■ Dataset entries:
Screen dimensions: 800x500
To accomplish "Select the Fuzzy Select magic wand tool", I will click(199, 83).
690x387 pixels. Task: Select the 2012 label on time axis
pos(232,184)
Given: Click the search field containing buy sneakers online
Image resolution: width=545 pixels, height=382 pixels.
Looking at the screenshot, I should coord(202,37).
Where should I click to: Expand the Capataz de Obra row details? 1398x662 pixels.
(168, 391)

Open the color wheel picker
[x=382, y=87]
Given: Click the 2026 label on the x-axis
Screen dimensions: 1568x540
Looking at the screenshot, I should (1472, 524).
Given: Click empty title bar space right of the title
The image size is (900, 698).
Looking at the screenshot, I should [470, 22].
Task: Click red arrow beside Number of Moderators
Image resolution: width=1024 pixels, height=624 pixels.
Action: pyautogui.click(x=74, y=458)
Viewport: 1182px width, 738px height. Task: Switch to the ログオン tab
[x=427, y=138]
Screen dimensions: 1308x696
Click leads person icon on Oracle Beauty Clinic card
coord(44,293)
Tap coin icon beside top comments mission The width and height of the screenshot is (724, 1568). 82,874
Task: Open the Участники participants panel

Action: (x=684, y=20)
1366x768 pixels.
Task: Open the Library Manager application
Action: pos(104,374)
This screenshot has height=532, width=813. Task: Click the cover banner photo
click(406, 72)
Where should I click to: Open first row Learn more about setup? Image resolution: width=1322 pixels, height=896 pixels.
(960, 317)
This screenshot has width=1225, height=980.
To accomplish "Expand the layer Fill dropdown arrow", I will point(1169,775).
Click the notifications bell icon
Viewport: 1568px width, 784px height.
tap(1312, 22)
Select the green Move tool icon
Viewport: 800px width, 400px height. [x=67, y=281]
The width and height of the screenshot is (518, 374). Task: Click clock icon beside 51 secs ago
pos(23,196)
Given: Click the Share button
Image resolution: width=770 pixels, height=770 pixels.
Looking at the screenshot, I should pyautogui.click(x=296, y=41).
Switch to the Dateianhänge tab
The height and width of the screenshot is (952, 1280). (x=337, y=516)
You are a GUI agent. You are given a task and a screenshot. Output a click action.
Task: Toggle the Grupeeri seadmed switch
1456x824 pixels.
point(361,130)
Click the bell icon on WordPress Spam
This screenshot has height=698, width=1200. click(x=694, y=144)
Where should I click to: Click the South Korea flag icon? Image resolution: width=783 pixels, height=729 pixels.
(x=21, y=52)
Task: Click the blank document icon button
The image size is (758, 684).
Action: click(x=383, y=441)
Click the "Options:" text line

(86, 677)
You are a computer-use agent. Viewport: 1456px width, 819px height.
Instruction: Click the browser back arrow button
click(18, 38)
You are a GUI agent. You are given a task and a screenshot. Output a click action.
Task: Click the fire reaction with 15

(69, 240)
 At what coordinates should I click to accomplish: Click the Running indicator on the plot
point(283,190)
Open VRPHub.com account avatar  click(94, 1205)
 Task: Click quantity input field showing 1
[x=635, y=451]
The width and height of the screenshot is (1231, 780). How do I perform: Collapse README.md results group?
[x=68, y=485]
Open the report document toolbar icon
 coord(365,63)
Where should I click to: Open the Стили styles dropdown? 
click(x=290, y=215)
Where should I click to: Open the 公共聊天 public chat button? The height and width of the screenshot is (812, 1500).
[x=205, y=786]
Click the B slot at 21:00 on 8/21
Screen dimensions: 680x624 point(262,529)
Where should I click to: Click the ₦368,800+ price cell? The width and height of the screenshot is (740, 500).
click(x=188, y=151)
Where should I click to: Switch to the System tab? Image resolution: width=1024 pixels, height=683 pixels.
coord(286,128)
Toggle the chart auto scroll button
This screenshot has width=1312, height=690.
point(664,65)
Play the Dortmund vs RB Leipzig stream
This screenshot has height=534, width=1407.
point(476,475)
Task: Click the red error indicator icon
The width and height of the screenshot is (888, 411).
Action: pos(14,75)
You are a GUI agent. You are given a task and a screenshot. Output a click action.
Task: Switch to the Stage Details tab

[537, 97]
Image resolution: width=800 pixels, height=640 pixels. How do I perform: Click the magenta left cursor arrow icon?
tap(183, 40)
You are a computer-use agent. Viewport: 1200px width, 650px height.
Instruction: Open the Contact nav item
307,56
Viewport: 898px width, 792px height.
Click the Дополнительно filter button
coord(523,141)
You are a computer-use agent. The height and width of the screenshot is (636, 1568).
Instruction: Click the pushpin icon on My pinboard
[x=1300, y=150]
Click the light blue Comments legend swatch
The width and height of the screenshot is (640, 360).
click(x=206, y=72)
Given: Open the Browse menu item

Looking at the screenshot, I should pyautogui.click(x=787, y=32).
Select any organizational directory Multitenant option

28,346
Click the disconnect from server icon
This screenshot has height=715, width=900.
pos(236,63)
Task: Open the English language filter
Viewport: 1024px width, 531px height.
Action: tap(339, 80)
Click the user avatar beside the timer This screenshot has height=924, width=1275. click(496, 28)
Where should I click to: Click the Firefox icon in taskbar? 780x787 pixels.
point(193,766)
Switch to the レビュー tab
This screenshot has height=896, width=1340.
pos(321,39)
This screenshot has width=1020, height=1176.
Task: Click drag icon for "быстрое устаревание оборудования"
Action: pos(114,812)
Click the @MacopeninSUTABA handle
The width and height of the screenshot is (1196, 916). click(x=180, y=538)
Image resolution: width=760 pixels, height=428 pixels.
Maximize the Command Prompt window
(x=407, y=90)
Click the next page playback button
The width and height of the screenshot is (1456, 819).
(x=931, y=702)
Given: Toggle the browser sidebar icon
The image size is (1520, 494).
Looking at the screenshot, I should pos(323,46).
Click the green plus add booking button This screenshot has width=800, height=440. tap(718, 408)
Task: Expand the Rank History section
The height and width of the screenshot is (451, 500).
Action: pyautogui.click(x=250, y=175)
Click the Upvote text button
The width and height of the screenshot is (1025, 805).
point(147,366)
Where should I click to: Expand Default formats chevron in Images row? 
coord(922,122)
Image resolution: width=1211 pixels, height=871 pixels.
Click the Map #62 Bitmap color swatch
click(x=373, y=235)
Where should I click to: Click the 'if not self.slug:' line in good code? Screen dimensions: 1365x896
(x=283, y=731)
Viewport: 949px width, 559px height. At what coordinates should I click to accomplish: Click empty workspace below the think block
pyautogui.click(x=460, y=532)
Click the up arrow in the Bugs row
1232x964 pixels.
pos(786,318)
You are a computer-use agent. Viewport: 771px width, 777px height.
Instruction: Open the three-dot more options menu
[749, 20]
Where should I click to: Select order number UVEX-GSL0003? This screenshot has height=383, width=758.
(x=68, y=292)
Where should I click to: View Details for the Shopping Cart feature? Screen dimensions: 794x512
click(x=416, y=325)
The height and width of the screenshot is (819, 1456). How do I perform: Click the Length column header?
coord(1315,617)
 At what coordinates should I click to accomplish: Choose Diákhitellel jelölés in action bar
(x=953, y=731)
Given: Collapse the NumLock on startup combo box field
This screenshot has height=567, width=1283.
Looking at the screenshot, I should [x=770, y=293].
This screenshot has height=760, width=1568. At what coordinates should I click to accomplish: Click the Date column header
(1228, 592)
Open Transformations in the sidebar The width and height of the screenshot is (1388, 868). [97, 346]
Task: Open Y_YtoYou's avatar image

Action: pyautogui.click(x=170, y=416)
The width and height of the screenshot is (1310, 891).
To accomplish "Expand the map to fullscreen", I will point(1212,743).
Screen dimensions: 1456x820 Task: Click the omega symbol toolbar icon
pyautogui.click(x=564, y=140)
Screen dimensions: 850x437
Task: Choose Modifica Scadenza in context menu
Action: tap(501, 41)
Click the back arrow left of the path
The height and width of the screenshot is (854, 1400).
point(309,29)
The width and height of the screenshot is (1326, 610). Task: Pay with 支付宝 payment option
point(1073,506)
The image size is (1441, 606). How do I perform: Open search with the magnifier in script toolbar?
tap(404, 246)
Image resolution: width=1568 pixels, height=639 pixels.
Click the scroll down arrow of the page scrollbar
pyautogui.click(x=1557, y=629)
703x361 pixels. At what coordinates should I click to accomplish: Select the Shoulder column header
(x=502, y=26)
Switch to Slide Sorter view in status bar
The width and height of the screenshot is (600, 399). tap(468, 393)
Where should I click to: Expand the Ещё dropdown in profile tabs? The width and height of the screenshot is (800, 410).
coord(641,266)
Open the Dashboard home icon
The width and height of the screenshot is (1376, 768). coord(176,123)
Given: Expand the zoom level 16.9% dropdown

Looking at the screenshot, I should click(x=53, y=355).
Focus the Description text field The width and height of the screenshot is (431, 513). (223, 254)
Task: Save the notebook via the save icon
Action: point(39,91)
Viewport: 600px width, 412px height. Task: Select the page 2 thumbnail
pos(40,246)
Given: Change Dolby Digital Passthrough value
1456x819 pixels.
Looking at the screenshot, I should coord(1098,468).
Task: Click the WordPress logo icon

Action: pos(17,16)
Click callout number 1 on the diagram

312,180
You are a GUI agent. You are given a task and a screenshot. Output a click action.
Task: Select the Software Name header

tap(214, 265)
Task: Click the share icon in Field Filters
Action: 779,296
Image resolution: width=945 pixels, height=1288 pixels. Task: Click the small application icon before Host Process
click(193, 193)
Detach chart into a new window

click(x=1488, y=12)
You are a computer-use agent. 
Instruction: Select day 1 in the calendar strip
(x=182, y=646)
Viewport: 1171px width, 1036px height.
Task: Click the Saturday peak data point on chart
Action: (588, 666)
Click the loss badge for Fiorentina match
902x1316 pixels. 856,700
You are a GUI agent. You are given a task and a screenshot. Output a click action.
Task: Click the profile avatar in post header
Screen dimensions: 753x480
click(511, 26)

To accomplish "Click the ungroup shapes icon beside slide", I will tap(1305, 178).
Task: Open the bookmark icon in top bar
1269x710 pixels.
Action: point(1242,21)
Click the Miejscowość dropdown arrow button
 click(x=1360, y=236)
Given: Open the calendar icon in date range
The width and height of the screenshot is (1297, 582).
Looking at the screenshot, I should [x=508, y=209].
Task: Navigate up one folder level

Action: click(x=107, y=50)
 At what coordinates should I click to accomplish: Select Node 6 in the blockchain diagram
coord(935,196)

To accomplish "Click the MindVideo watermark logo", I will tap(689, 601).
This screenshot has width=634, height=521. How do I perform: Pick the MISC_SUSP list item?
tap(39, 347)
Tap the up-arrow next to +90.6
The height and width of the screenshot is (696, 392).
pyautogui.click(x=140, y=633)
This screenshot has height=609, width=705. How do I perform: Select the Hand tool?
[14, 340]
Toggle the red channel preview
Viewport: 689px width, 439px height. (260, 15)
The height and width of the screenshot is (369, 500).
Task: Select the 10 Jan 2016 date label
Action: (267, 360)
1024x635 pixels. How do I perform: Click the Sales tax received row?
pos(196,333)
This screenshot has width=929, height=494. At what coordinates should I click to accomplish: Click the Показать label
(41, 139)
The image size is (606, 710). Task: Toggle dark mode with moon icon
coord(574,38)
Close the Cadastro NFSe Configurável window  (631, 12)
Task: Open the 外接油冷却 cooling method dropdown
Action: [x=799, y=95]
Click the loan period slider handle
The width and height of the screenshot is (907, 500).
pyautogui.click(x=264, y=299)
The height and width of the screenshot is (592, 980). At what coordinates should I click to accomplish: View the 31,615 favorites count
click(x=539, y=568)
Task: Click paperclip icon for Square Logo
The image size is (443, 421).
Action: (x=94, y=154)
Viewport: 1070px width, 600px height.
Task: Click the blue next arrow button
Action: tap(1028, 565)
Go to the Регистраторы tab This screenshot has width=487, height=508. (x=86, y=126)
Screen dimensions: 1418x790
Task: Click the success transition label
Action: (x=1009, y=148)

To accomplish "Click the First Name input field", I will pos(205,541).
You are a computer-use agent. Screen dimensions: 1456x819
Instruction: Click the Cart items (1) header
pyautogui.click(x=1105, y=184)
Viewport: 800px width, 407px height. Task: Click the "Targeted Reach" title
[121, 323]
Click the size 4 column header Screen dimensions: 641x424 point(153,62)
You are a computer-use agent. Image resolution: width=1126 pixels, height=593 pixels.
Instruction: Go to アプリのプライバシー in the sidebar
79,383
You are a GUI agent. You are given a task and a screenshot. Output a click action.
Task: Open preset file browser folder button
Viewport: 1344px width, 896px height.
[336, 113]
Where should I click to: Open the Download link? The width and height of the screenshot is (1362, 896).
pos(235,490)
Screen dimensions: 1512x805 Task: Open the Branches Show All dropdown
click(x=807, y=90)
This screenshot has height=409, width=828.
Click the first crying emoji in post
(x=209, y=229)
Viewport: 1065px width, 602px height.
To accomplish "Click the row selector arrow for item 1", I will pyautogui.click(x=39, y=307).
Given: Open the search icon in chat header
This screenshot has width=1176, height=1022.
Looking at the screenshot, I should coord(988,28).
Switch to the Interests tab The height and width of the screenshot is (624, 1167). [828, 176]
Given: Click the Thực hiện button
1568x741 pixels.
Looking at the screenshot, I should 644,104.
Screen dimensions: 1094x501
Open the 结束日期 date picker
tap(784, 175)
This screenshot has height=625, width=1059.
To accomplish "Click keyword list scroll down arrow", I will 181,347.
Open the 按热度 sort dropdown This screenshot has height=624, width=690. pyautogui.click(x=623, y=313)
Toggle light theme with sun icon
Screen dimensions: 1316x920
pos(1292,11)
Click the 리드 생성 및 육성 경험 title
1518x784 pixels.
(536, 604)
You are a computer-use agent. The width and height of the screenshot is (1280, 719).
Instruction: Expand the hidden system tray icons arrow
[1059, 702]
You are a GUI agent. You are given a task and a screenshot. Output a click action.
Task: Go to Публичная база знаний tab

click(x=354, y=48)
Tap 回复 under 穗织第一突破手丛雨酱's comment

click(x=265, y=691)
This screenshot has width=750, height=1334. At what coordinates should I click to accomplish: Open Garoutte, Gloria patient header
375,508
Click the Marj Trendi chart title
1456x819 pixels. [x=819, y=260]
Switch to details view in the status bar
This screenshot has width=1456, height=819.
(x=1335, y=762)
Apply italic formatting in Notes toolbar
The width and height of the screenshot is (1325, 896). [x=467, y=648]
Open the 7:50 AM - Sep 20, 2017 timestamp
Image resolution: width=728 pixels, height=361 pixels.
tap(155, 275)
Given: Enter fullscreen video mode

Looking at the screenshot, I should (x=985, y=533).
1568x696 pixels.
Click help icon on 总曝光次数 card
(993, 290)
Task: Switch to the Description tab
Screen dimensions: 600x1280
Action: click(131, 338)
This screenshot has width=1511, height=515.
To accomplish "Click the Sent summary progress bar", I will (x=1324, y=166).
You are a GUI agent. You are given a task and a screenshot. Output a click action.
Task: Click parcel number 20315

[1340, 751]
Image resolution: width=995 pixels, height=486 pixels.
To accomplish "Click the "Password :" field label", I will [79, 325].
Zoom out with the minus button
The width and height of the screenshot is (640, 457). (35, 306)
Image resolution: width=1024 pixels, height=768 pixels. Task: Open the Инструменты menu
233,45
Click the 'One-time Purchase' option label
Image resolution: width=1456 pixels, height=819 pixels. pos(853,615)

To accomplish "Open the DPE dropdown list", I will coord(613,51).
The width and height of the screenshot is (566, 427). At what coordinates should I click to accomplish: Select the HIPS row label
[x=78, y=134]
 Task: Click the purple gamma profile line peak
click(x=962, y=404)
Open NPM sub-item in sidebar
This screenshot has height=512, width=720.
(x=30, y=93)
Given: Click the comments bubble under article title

■ EXERCISE BRIEF: Extract every line of the records above that contains the word "will".

■ EXERCISE ANSWER:
To accomplish "Select the Fuzzy Select magic wand tool", I will click(199, 83).
To accomplish "Expand the layer Fill dropdown arrow", I will point(1169,775).
To accomplish "Expand the map to fullscreen", I will point(1212,743).
To accomplish "Click the ungroup shapes icon beside slide", I will tap(1305, 178).
To accomplish "Click the MindVideo watermark logo", I will tap(689, 601).
To accomplish "Click the First Name input field", I will pos(205,541).
To accomplish "Click the row selector arrow for item 1", I will pyautogui.click(x=39, y=307).
To accomplish "Click keyword list scroll down arrow", I will 181,347.
To accomplish "Click the Sent summary progress bar", I will (x=1324, y=166).
To accomplish "Click the "Password :" field label", I will [79, 325].
To accomplish "Open the DPE dropdown list", I will coord(613,51).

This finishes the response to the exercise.